## Exercise brief
Give back every record exactly as written.

## Information given

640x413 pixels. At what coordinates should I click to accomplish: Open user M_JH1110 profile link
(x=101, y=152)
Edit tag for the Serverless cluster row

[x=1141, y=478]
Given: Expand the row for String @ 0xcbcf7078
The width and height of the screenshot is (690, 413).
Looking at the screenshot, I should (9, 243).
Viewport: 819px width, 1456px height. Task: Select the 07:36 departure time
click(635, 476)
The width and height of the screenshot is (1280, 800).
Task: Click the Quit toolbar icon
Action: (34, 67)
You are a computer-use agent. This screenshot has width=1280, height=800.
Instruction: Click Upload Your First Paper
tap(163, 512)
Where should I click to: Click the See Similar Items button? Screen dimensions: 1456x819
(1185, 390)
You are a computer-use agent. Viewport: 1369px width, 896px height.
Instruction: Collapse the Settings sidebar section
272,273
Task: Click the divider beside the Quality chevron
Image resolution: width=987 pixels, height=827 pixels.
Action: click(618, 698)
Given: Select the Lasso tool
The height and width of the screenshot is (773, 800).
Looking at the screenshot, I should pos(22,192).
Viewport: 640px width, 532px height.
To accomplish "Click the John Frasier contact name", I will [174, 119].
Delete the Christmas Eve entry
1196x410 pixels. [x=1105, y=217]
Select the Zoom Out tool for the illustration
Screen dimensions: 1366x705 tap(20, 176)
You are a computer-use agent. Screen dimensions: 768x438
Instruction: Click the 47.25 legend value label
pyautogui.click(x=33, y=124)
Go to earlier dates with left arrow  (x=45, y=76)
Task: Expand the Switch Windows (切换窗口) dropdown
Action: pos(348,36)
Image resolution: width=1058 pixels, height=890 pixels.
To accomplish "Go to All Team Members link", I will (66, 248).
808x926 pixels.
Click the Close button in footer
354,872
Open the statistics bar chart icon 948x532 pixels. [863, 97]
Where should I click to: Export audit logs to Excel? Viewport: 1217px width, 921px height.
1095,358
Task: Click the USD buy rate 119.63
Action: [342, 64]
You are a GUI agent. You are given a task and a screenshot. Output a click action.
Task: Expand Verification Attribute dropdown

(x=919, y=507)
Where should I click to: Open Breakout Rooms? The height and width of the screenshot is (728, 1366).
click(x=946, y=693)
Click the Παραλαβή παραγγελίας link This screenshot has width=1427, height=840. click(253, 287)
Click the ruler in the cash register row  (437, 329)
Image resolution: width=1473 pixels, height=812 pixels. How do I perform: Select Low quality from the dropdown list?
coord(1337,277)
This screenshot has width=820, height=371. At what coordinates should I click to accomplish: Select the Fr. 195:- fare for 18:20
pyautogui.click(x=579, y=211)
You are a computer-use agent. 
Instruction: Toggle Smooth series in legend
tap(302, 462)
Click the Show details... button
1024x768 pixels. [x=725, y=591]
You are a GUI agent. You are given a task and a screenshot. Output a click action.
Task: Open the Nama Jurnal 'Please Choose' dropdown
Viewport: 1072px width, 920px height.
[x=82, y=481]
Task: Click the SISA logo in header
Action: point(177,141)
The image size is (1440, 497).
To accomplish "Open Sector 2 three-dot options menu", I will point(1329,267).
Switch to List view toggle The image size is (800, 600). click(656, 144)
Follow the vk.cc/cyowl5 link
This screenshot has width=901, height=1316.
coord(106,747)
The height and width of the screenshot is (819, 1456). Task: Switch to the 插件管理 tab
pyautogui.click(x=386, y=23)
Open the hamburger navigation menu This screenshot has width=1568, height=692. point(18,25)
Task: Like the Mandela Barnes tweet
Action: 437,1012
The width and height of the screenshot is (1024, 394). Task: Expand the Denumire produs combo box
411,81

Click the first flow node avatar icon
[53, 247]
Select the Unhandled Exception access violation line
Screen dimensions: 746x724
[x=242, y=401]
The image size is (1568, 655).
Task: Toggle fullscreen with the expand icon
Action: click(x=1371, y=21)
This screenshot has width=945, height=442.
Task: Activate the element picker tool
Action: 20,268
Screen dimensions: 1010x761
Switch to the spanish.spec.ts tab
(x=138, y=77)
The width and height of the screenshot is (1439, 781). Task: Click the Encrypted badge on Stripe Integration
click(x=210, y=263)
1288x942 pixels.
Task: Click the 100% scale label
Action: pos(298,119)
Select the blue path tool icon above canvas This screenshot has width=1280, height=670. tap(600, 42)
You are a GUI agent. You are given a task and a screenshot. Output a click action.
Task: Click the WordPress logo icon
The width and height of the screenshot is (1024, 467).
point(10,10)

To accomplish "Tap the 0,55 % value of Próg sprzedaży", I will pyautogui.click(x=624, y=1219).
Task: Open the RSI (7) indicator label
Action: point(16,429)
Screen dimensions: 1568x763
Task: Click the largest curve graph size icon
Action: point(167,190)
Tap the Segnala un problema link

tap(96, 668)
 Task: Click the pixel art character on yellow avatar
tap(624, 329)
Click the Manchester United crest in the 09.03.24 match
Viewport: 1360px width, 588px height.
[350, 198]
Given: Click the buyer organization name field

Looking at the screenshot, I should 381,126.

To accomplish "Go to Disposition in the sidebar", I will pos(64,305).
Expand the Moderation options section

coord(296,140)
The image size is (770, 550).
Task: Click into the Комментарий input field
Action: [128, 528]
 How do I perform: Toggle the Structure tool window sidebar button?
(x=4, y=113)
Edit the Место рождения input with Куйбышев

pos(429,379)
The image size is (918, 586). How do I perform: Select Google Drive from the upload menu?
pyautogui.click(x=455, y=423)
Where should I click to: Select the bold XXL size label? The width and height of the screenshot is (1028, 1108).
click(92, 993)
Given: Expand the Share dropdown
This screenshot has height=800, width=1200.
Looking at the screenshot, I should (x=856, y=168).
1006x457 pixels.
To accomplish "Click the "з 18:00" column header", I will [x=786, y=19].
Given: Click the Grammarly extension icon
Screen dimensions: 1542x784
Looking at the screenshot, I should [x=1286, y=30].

## Written answer
640x413 pixels. At what coordinates should I click to accomplish: Open user M_JH1110 profile link
(x=101, y=152)
Edit tag for the Serverless cluster row

[x=1141, y=478]
Given: Expand the row for String @ 0xcbcf7078
The width and height of the screenshot is (690, 413).
Looking at the screenshot, I should (9, 243).
Viewport: 819px width, 1456px height. Task: Select the 07:36 departure time
click(635, 476)
The width and height of the screenshot is (1280, 800).
Task: Click the Quit toolbar icon
Action: (34, 67)
You are a computer-use agent. This screenshot has width=1280, height=800.
Instruction: Click Upload Your First Paper
tap(163, 512)
Where should I click to: Click the See Similar Items button? Screen dimensions: 1456x819
(1185, 390)
You are a computer-use agent. Viewport: 1369px width, 896px height.
Instruction: Collapse the Settings sidebar section
272,273
Task: Click the divider beside the Quality chevron
Image resolution: width=987 pixels, height=827 pixels.
Action: click(618, 698)
Given: Select the Lasso tool
The height and width of the screenshot is (773, 800).
Looking at the screenshot, I should pos(22,192).
Viewport: 640px width, 532px height.
To accomplish "Click the John Frasier contact name", I will [174, 119].
Delete the Christmas Eve entry
1196x410 pixels. [x=1105, y=217]
Select the Zoom Out tool for the illustration
Screen dimensions: 1366x705 tap(20, 176)
You are a computer-use agent. Screen dimensions: 768x438
Instruction: Click the 47.25 legend value label
pyautogui.click(x=33, y=124)
Go to earlier dates with left arrow  (x=45, y=76)
Task: Expand the Switch Windows (切换窗口) dropdown
Action: pos(348,36)
Image resolution: width=1058 pixels, height=890 pixels.
To accomplish "Go to All Team Members link", I will (66, 248).
808x926 pixels.
Click the Close button in footer
354,872
Open the statistics bar chart icon 948x532 pixels. [863, 97]
Where should I click to: Export audit logs to Excel? Viewport: 1217px width, 921px height.
1095,358
Task: Click the USD buy rate 119.63
Action: [342, 64]
You are a GUI agent. You are given a task and a screenshot. Output a click action.
Task: Expand Verification Attribute dropdown

(x=919, y=507)
Where should I click to: Open Breakout Rooms? The height and width of the screenshot is (728, 1366).
click(x=946, y=693)
Click the Παραλαβή παραγγελίας link This screenshot has width=1427, height=840. click(253, 287)
Click the ruler in the cash register row  (437, 329)
Image resolution: width=1473 pixels, height=812 pixels. How do I perform: Select Low quality from the dropdown list?
coord(1337,277)
This screenshot has width=820, height=371. At what coordinates should I click to accomplish: Select the Fr. 195:- fare for 18:20
pyautogui.click(x=579, y=211)
You are a computer-use agent. 
Instruction: Toggle Smooth series in legend
tap(302, 462)
Click the Show details... button
1024x768 pixels. [x=725, y=591]
You are a GUI agent. You are given a task and a screenshot. Output a click action.
Task: Open the Nama Jurnal 'Please Choose' dropdown
Viewport: 1072px width, 920px height.
[x=82, y=481]
Task: Click the SISA logo in header
Action: point(177,141)
The image size is (1440, 497).
To accomplish "Open Sector 2 three-dot options menu", I will point(1329,267).
Switch to List view toggle The image size is (800, 600). click(656, 144)
Follow the vk.cc/cyowl5 link
This screenshot has width=901, height=1316.
coord(106,747)
The height and width of the screenshot is (819, 1456). Task: Switch to the 插件管理 tab
pyautogui.click(x=386, y=23)
Open the hamburger navigation menu This screenshot has width=1568, height=692. point(18,25)
Task: Like the Mandela Barnes tweet
Action: 437,1012
The width and height of the screenshot is (1024, 394). Task: Expand the Denumire produs combo box
411,81

Click the first flow node avatar icon
[53, 247]
Select the Unhandled Exception access violation line
Screen dimensions: 746x724
[x=242, y=401]
The image size is (1568, 655).
Task: Toggle fullscreen with the expand icon
Action: click(x=1371, y=21)
This screenshot has width=945, height=442.
Task: Activate the element picker tool
Action: 20,268
Screen dimensions: 1010x761
Switch to the spanish.spec.ts tab
(x=138, y=77)
The width and height of the screenshot is (1439, 781). Task: Click the Encrypted badge on Stripe Integration
click(x=210, y=263)
1288x942 pixels.
Task: Click the 100% scale label
Action: pos(298,119)
Select the blue path tool icon above canvas This screenshot has width=1280, height=670. tap(600, 42)
You are a GUI agent. You are given a task and a screenshot. Output a click action.
Task: Click the WordPress logo icon
The width and height of the screenshot is (1024, 467).
point(10,10)

To accomplish "Tap the 0,55 % value of Próg sprzedaży", I will pyautogui.click(x=624, y=1219).
Task: Open the RSI (7) indicator label
Action: point(16,429)
Screen dimensions: 1568x763
Task: Click the largest curve graph size icon
Action: point(167,190)
Tap the Segnala un problema link

tap(96, 668)
 Task: Click the pixel art character on yellow avatar
tap(624, 329)
Click the Manchester United crest in the 09.03.24 match
Viewport: 1360px width, 588px height.
[350, 198]
Given: Click the buyer organization name field

Looking at the screenshot, I should 381,126.

To accomplish "Go to Disposition in the sidebar", I will pos(64,305).
Expand the Moderation options section

coord(296,140)
The image size is (770, 550).
Task: Click into the Комментарий input field
Action: [128, 528]
 How do I perform: Toggle the Structure tool window sidebar button?
(x=4, y=113)
Edit the Место рождения input with Куйбышев

pos(429,379)
The image size is (918, 586). How do I perform: Select Google Drive from the upload menu?
pyautogui.click(x=455, y=423)
Where should I click to: Select the bold XXL size label? The width and height of the screenshot is (1028, 1108).
click(92, 993)
Given: Expand the Share dropdown
This screenshot has height=800, width=1200.
Looking at the screenshot, I should (x=856, y=168).
1006x457 pixels.
To accomplish "Click the "з 18:00" column header", I will [x=786, y=19].
Given: Click the Grammarly extension icon
Screen dimensions: 1542x784
Looking at the screenshot, I should [x=1286, y=30].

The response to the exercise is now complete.